I have a problem with Proposition (1.2.1) from J. Wilson's book 'Profinite Groups'

The proposition is the following:

Let $(G, \varphi_i : G \to G_i)$ be an inverse limit of an inverse system of compact Hausdorff topological groups $(G_{i}, \varphi_{i,j} : G_j \to G_i)$ (over the directed poset $(I, \preceq)$) and let $N$ be an open normal subgroup of $G$. Then there exists $i \in I$ such that $\ker \varphi_i \leq N$. Consequently there are $N_i, H_i \leq G_i$ with $N_i \unlhd H_i$ such that $G/N \cong H_i/N_i$ as topological groups.

We already know that for such an inverse system the collection $\left\{{\varphi_j}^{-1}(U) \mid U \textrm{ open in } G_j,\, j \in I\right\}$ is a base for the topological space $G$ (which is compact and Hausdorff, too), so proving that $\ker \varphi_i \leq N$ for some $i \in I$ is easy. Then, using the third isomorphism theorem for topological groups, we can state that $G/N \cong (G/\ker \varphi_i)/(N/\ker \varphi_i)$ as topological groups, and that's ok.

Then the author states that, by the first isomorphism theorem for topological groups, we have $G/\ker \varphi_i \cong \varphi_i(G)$ as topological groups, so the result follows. Here's the first isomorphism theorem for topological groups:

Let $G, H$ be topological groups and $f : G \to H$ a continuous group homomorphism. Then $G/\ker \varphi_i \cong \varphi_i(G)$ as topological groups if and only if $f$ is open onto its image (i.e. for each open subset $U$ of $G$, the set $f(U)$ is open in $f(G)$ seen as a subspace of $H$).

So, it seems that I have to prove that $\varphi_i$ is open onto its image, before I could state that $G/\ker \varphi_i \cong \varphi_i(G)$ as topological groups. Can anyone suggest me how to do that, please? Thanks in advance...

Further details:

this proposition is stated before any result explicitly concerning pro-$\mathcal C$ (hence also profinite) groups (and it is actually used, at least in this text, to prove the first main result about them, giving some characterisation of pro-$\mathcal C$ groups), so I cannot use them.

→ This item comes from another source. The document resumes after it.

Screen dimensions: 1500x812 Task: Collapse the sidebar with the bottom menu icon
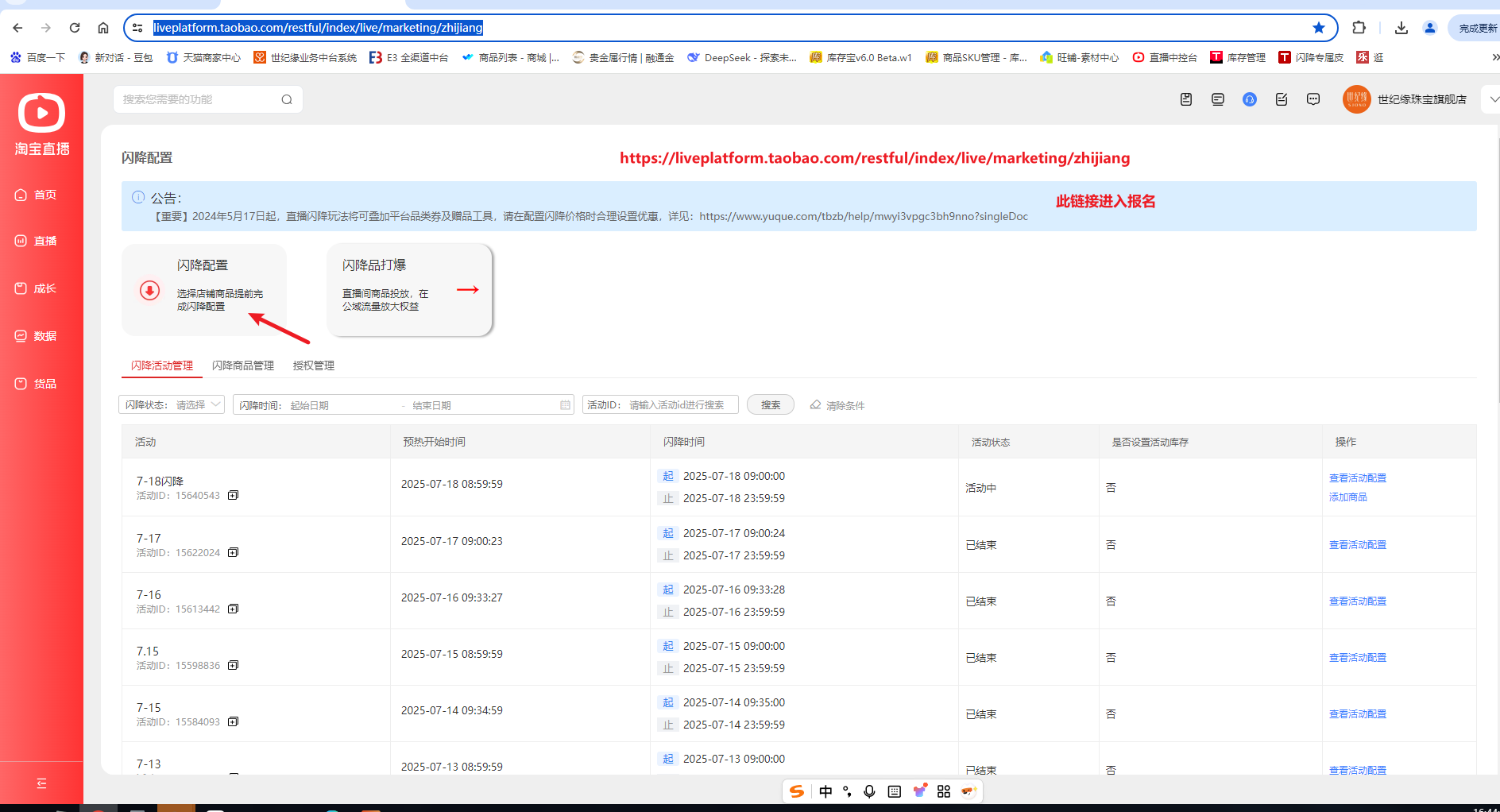point(41,783)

Instead, it is possible to assume that $(G, \varphi_i)$ is the "usual" inverse limit of $(G_{i}, \varphi_{i,j})$, that is $$G = \left\{ g = (g_i) \in \prod_{i \in I} G_i \mid \forall i, j \in I \textrm{ with } i \preceq j : \varphi_{i,j}(g_j) = g_i\right\},$$ $$\varphi_i = {p_i}_{|G},$$ where the $p_i$ are the projection maps of $\prod_{i \in I} G_i$.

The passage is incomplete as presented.